Texas passed a law in 1997 that was intended to restrict adoption advertising to licensed adoption agencies. That was more back when it was still widely known that licensed adoption agencies offered the safest route to an ethical adoption. Private adoptions (facilitated solely through attorneys) lack even basic counseling and casework services. Adoptions brokered through sketchy West Coast adoption facilitators without licensure were proven dangerous because of resulting court cases and lawsuits. The Texas law prohibiting adoption advertising is still on the books, but there’s just one problem: the Texas Attorney General has failed to enforce it.
The Adoption Marketing and Baby Trafficking Boom
In 2012, the highly-revered (and since-shuttered) thinktank Evan B. Donaldson Adoption Institute took on the subject of internet adoption marketing. It published a research project called “Untangling the Web: The Internet’s Transformative Impact on Adoption“, which became a seminal study. That was a step in the right direction.

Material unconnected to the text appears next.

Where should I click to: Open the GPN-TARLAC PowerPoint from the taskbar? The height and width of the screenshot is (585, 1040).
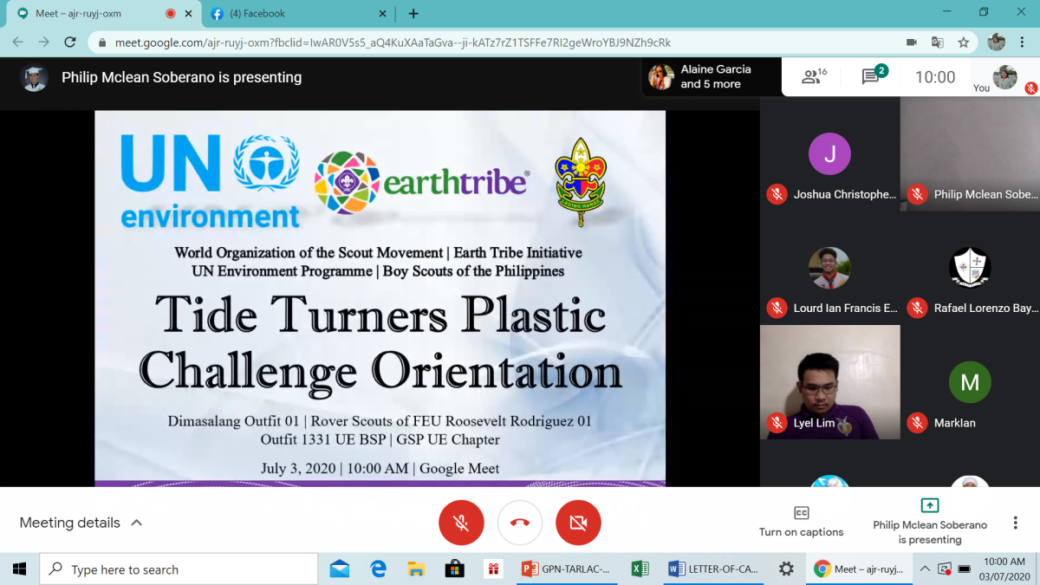[567, 569]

Then, though, the corrupt international adoption programs shut down. The Hague Treaty further restricted foreign adoptions. Americans who’d been pitching pricey international adoption services reinvented themselves as domestic adoption vendors. Gay adoptions became socially acceptable. Suddenly, the domestic adoption market was flooded with more wannabe adopters than ever before.
The pro-adoption lobby pushed federal Adoption Tax Credit increases to reward more prospective parents for adopting (or trying to.) Entrepreneurs began calling themselves adoption experts– often with no more credentials than having previously adopted, themselves. Facilitators’ fees began rivaling (or even exceeding) the fees charged by licensed adoption programs. (This, despite the fact that they lacked actual licensing, training, and the ability to actually handle any professional adoption services.) Here’s the problem, though: in every ethical adoption, the ends don’t justify the means… the means must also justify the ends.
Put more simply, every adoption must be done right to be right.
Adoption in Texas is becoming the Wild West
Combine this adoption marketing morass with the drop in the national fertility and birth rates, and you get an idea of the scope of the feeding frenzy. Prospective birthparents and potential adoptive parents responding to what look like legitimate adoption agency ads get conned into working with unlicensed adoption facilitators and baby brokers. Hopeful adopters are getting matched with scammers who aren’t even pregnant, introduced to them by “adoption consultants” who aren’t even degreed. Bargain shoppers and DIYers solicit strangers with swollen bellies to ask for babies. Savvy expectant moms can negotiate lucrative (albeit illicit) online deals with hopeful adopters desperate to get a healthy newborn at any cost, not realizing the real cost will be to the child eventually.
The need for parents who place and parents that adopt to undergo training or get legal advice or get counseling has been traded for glossy look books and video profiles and illicit payments that cause children’s future best interests to get lost in the shuffle. Is it any wonder that so many adoptees grow up worried that they may have gotten bought or sold? If the whole adoption was nothing more than a business transaction set up online, where’s proof that they weren’t?
What can you do? Contact your lawmakers to express concern. Remember that friends don’t let friends do dirty adoptions. Support adoptee rights campaigns whenever possible. Share adoption ethics and educational links widely. Report the rehoming of children, and the exploitation of babies. And advocate openly for adoptions done solely through legitimate sources.
Adoption marketing and baby trafficking need strong legislative overview and strict controls if we’re going to save the next generation of adoptees, birthparents and adopters from exploitation, in Texas and beyond.